YOUR TASK:
Which lines of the entries contain the string "computer"? Please find them and copy them.

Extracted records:
........

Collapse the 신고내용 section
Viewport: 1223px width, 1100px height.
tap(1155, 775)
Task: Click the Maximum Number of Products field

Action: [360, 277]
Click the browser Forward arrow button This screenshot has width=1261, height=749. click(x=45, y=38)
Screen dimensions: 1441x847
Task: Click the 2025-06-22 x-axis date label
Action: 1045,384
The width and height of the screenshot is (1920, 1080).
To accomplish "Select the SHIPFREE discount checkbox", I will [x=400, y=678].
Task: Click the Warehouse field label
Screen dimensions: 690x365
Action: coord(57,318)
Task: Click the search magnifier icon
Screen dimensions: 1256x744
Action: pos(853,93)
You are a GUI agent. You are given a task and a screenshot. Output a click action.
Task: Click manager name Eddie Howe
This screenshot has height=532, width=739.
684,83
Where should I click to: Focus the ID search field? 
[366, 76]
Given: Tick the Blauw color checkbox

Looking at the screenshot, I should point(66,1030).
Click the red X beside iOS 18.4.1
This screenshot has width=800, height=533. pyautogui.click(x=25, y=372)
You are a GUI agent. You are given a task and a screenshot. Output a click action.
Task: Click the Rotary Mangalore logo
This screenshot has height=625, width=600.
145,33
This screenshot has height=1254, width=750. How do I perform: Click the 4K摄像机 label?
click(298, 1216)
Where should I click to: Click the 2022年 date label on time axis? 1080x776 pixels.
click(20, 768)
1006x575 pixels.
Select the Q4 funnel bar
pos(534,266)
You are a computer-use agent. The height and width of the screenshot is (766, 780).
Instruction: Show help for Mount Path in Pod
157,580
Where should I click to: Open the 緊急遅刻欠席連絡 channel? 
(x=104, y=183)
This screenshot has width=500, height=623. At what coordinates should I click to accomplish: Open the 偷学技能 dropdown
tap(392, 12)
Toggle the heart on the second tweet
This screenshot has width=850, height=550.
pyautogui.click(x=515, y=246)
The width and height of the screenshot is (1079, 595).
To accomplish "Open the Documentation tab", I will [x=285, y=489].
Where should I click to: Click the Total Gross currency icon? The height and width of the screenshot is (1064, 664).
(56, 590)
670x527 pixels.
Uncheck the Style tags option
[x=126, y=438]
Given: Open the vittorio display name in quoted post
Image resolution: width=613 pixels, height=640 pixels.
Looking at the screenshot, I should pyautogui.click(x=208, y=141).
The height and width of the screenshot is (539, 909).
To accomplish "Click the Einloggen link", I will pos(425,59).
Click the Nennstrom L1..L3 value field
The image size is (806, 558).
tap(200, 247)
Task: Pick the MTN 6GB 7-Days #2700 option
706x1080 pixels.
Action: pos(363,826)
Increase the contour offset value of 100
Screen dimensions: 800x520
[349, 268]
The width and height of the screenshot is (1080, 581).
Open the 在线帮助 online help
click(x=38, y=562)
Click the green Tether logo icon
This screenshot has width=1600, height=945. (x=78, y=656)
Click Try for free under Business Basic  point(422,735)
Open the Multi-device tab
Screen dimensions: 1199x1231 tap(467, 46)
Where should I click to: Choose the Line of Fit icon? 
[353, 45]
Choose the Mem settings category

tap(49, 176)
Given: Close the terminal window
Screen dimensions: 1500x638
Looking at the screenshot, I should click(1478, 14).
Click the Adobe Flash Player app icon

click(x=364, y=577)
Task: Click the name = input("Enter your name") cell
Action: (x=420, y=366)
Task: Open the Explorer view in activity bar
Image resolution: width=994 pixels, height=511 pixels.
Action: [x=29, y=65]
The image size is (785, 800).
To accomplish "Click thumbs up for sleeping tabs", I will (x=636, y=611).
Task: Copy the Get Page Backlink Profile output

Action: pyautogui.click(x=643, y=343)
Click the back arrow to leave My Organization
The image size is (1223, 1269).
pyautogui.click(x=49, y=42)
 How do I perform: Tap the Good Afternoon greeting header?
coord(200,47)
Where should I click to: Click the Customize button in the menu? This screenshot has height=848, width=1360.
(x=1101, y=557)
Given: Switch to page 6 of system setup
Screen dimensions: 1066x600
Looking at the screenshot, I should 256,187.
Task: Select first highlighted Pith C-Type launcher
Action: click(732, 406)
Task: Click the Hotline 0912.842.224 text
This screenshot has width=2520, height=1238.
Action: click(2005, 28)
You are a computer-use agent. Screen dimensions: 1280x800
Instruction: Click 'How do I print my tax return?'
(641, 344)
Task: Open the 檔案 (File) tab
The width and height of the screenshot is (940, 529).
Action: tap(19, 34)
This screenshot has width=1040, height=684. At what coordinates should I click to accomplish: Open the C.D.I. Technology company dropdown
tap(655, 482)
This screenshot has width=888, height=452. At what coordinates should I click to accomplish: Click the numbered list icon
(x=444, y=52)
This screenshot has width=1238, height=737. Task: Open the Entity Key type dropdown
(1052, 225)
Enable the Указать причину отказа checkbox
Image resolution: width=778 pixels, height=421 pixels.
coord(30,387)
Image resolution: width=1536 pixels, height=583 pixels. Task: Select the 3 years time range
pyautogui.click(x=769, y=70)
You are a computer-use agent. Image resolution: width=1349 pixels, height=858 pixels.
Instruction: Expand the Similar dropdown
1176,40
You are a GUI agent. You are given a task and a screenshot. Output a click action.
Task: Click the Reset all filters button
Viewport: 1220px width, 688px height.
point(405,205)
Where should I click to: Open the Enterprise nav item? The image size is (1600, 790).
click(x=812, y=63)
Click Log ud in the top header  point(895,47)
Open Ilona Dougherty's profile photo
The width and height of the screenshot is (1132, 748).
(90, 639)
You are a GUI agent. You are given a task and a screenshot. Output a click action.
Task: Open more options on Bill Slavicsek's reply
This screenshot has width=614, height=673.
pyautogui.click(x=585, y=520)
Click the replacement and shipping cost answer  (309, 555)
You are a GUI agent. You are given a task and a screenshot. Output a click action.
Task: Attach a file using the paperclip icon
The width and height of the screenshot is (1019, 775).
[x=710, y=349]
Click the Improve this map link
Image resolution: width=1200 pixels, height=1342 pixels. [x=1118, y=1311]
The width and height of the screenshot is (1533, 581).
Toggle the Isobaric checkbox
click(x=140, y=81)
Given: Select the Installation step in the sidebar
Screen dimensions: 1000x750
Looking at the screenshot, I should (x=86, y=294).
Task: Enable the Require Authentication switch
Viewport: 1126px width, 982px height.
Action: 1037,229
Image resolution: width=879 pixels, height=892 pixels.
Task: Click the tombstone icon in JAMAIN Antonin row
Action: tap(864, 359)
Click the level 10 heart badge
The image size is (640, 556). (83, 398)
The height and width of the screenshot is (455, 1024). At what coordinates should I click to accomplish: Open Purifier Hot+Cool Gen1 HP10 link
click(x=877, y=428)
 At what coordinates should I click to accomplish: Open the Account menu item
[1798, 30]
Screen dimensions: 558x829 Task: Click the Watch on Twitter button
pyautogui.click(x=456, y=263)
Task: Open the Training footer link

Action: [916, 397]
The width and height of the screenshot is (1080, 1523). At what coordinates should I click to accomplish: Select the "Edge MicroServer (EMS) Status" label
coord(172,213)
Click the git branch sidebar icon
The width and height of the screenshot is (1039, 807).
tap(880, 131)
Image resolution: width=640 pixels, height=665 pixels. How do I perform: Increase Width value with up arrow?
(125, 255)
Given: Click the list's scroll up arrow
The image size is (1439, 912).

........

RESPONSE FOR THIS EXERCISE:
You are a computer-use agent. The height and width of the screenshot is (766, 780).
You are a computer-use agent. Screen dimensions: 1280x800
You are a computer-use agent. Image resolution: width=1349 pixels, height=858 pixels.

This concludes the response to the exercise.